EXCERPT TO READ:
■ ■ ■ ■ ■
HealthDay Reporter
TUESDAY, Dec. 27, 2016 (HealthDay News) — States that legalize recreational marijuana use may be sending a message to teens that pot is harmless, a new study suggests.
Fewer teenagers in Washington and Colorado saw marijuana as risky to their health following approval of recreational use by voters in those states, researchers report.
Washington also saw an increase in recreational pot use among 8th and 10th graders following legalization there.
“With legalization, marijuana use became less stigmatized and adolescents were more likely to use it,” said study author Magdalena Cerda. She is an epidemiologist with the University of California, Davis, Violence Prevention Research Program.
However, the study did not prove that legalizing recreational use of marijuana caused teens to find it less harmful or be more likely to try it.
In 2012, Washington and Colorado became the first two states to legalize recreational marijuana use. Six states — Alaska, Oregon, California, Maine, Massachusetts and Nevada — along with Washington, D.C., have since followed suit.
Cerda and her colleagues examined federal survey data to determine whether legalization had any impact on marijuana use and perceptions of risk among 8th, 10th and 12th graders in Washington and Colorado.
■ ■ ■ ■ ■
DATA EXTRACTS:
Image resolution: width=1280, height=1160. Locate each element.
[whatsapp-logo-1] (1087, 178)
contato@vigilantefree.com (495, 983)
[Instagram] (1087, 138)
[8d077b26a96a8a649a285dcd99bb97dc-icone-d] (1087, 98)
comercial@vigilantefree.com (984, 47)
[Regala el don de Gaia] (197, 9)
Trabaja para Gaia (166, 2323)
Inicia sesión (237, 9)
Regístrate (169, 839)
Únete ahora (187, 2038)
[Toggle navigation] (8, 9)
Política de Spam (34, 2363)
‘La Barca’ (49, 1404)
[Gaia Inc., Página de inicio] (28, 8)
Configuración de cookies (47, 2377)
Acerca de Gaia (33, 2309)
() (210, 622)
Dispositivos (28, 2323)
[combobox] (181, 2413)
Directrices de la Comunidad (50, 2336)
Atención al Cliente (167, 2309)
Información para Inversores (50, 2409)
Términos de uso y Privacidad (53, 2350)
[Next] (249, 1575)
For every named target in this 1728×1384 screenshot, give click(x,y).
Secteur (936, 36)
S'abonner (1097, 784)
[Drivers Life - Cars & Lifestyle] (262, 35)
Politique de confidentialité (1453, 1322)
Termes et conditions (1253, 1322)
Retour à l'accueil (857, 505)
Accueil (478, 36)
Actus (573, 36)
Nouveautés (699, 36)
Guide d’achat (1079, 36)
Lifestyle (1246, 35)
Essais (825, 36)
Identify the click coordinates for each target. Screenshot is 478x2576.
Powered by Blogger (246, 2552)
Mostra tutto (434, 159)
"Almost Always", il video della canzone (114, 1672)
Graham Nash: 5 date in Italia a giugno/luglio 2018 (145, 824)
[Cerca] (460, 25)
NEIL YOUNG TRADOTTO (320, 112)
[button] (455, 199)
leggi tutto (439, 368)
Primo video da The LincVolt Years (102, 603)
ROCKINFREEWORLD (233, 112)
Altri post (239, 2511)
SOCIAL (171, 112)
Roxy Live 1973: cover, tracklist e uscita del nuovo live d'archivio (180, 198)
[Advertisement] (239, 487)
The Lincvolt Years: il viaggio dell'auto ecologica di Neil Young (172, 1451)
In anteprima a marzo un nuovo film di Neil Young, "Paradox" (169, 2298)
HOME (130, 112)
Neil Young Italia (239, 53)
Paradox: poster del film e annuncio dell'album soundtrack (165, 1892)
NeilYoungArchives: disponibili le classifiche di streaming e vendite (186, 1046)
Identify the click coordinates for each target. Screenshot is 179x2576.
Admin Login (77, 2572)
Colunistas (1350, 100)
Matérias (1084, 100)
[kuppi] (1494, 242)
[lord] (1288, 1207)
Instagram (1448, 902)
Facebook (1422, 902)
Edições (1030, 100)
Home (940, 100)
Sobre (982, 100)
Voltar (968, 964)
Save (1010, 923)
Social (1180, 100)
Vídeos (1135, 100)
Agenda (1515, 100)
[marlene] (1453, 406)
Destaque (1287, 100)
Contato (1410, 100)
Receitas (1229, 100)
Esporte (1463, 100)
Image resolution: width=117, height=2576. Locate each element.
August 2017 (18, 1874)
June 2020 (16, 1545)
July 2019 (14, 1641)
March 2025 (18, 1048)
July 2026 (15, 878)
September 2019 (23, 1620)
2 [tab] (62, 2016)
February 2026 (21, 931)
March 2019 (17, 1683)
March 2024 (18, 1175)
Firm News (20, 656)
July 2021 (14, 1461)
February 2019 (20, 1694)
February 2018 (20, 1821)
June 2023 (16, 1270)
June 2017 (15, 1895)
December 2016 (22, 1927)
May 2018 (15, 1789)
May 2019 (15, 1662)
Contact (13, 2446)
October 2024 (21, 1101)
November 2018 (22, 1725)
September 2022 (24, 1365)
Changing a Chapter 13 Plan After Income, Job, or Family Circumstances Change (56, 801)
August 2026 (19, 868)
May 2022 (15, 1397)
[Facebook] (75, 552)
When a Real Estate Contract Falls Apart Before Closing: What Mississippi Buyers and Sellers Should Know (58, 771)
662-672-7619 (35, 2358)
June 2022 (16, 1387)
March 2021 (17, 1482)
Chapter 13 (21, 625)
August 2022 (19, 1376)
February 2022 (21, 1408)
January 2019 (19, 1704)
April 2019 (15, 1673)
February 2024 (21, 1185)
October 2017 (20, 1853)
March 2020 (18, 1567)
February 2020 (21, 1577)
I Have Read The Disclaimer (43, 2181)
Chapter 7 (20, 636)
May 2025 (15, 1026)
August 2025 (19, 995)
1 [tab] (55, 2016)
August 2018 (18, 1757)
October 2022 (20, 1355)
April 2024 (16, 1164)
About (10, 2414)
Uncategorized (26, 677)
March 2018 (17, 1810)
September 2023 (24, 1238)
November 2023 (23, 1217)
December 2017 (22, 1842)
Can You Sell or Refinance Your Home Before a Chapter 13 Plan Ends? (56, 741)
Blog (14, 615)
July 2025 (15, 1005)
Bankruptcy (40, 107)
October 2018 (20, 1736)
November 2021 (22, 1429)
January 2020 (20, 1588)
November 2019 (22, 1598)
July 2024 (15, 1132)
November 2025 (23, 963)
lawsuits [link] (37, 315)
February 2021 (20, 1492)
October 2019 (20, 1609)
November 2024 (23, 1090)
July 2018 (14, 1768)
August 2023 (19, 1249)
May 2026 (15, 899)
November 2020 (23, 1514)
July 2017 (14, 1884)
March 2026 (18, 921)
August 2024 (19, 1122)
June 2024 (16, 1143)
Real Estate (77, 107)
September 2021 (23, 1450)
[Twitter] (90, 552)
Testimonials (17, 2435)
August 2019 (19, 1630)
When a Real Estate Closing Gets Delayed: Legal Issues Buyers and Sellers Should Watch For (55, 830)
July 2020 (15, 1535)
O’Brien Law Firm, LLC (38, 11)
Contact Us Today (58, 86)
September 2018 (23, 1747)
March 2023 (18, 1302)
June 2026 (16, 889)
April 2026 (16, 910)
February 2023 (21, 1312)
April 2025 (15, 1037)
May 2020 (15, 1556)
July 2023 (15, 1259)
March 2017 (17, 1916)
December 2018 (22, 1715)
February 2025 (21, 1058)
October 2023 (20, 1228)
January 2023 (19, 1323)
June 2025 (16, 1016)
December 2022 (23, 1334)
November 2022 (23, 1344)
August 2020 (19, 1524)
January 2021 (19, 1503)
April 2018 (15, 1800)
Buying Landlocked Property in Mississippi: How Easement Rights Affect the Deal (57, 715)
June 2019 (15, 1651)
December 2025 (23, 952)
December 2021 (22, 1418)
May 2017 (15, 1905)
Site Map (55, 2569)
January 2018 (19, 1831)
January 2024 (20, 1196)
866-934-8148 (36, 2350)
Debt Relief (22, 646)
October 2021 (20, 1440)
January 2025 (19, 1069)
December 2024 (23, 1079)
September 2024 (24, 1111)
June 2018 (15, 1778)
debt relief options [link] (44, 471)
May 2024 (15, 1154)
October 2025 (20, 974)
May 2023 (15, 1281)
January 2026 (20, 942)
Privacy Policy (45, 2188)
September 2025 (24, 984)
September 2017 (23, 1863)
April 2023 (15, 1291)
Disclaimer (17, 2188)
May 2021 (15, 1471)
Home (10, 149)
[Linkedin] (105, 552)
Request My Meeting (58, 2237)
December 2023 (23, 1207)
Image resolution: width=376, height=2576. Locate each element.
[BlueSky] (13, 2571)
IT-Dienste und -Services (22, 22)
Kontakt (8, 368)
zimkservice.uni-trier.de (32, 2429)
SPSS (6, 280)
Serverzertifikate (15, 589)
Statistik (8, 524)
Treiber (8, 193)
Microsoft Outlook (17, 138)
■ ■ ■ ■ ■
EXERCISE INSTRUCTIONS:
Can you extend the news report on recreational marijuana legalization and teens from where it stops?

REPLY:
The U.S. National Institute on Drug Abuse funds the annual survey, which questions teenagers about their behaviors, attitudes and values. Nearly 254,000 Colorado and Washington state students participated in the survey during the period in question.
Perceptions of marijuana’s harmfulness decreased dramatically in Washington following legalization, falling by 14 percent and 16 percent among 8th and 10th graders.
About 61 percent of 8th graders and 47 percent of 10th graders in Washington saw marijuana as greatly or moderately risky to health in 2013-2015, compared with 75 percent and 63 percent in 2010-2012, the findings showed.
Washington teens’ pot use increased during the same period, by 2 percent for 8th graders and 4 percent for 10th graders, researchers found. By 2013-2015, about 8 percent of 8th graders and 20 percent of 10th graders said they’d used marijuana within the past month.